How we cite our quotes: The main text of the story is cited (Chapter.Paragraph). The date headers are not counted as paragraphs. The verses in the chapters with a single passage from the narrator's religious texts are cited (Chapter.Verse.Line#). In chapters with multiple passages, the verses are cited (Chapter.Verse#.Line#). The four section pages with the years and passages are cited (Year.Verse).
Quote #1
All that you touch
You Change.All that you Change
Changes you.The only lasting truth
Is Change.God
Is Change. (1.Verse.1-8)
This verse passage from Lauren's Earthseed is pretty much her thoughts on change distilled into a few simple lines. She's saying change is everywhere and happening all the time, even to you. Some others have preached this message as well—think of the famous David Bowie Song, or Heraclitus. What's different about Lauren's presentation of the same message is that she's casting it in religious terms and connecting it to social change: at first she tries to improve her Robledo community, and after that fails, she tries to build her own community.
Quote #2
God is Power—
Infinite,
Irresistible,
Inexorable,
Indifferent.
And yet, God is Pliable—
Trickster,
Teacher,
Chaos,
Clay.
God exists to be shaped.
God is Change. (3.Verse2.1-12)
Here's another of Lauren's verses about—guess what—how God is change. Here she's saying God/change exists to be shaped: we can work with it, as if God/change were clay, and in the end, we're trying to produce something. We have to be careful, because God is powerful and indifferent and all that scary stuff, but we can still succeed.
By writing these verses, Lauren is also hyping herself up to believe in her own ability to create change. For her and for those who choose to follow her, it's a kind of positive self-talk. Positive self-talk might be more familiar for those trying to change only themselves—repeating a mantra about sticking to your diet, for example—but it might also be necessary when trying to motivate (or manipulate?) others to change.
Quote #3
Harry woke up, drank a little water, and listened while Zahra told how Richard Moss had bought her from her homeless mother when she was only fifteen—younger than I had thought—and brought her to live in the first house she had ever known. He gave her enough to eat and didn't beat her, and even when her co-wives were hateful to her, it was a thousand times better than living outside with her mother and starving. Now she was outside again. In six years, she had gone from nothing to nothing. (5.12)
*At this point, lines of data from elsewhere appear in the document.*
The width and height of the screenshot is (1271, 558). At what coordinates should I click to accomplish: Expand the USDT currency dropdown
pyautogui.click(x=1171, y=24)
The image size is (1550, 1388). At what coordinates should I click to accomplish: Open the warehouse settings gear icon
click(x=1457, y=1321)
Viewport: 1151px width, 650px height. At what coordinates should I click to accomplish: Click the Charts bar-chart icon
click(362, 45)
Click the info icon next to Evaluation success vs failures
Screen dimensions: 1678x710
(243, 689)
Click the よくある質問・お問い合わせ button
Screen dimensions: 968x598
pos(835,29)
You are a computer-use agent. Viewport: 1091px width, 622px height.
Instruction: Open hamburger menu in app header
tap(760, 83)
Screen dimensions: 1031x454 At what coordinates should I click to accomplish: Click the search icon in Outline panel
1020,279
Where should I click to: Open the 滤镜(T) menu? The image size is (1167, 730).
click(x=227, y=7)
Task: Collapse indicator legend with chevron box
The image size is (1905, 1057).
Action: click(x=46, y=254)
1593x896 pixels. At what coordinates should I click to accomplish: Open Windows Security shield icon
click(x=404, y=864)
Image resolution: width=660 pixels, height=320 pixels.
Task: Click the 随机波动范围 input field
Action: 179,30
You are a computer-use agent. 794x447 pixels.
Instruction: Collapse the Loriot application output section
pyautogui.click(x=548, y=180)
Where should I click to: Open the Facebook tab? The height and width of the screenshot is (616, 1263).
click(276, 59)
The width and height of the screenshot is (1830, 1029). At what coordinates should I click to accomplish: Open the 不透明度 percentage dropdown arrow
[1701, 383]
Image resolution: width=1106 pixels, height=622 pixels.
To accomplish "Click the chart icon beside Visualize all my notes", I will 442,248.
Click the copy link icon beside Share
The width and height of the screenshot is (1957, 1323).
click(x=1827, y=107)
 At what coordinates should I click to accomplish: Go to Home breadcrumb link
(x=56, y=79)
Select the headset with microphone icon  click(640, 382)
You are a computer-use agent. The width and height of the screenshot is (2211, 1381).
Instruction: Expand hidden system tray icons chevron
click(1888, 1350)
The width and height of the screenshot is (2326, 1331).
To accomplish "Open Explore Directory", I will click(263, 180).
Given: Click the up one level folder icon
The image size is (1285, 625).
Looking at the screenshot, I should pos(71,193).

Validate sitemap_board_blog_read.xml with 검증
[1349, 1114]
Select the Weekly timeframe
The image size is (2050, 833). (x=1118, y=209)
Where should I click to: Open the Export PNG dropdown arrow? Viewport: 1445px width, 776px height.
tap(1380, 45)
Zahra's story illustrates just how dramatically people's lives can change—and how those changes can make a person who at one point isn't considered valuable into someone who is. Zahra's not particularly important to Lauren while they're living in Robledo, but once the community collapses, Zahra's skills from her previous life suddenly become very helpful to Lauren. Perhaps if they'd joined up sooner, Robledo could have been saved, but it seems Richard Moss was in the way of that. Yet Zahra stuck with him because what he provided was better than her past.